*Assigned task*
Count up the lines below that hold "computer", then give that count by itself.

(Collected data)
-------------------------
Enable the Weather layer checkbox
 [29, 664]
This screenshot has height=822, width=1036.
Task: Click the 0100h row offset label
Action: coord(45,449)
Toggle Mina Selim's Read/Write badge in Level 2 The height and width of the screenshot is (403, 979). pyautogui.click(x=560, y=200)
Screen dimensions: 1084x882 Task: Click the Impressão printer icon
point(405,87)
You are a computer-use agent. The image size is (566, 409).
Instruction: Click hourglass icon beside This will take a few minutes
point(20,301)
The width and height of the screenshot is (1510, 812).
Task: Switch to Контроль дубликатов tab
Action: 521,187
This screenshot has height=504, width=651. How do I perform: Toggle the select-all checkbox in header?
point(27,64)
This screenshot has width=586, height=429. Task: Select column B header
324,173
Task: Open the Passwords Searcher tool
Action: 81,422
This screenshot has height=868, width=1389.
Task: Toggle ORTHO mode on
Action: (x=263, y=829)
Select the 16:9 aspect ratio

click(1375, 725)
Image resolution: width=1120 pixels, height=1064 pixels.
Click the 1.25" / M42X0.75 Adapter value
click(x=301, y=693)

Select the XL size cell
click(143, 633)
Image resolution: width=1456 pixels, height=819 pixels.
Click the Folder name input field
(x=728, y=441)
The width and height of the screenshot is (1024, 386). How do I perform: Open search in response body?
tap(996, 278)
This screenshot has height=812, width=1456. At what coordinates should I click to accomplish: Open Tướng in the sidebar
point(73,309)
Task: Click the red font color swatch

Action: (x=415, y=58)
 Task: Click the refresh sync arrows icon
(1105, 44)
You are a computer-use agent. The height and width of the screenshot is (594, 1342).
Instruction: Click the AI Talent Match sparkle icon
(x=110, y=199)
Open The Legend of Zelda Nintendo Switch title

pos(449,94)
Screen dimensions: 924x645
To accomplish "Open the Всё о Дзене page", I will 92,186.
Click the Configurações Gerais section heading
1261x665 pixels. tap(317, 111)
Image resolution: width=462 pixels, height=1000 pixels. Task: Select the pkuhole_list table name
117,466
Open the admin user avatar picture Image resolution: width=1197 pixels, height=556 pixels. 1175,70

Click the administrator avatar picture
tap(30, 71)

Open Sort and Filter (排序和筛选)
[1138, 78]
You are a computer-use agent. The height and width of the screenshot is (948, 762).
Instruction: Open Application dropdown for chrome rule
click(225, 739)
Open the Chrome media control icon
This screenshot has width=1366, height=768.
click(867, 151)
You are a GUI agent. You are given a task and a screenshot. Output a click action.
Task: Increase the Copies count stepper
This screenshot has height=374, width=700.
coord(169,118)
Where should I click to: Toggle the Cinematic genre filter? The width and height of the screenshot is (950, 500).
-------------------------
*Task result*
3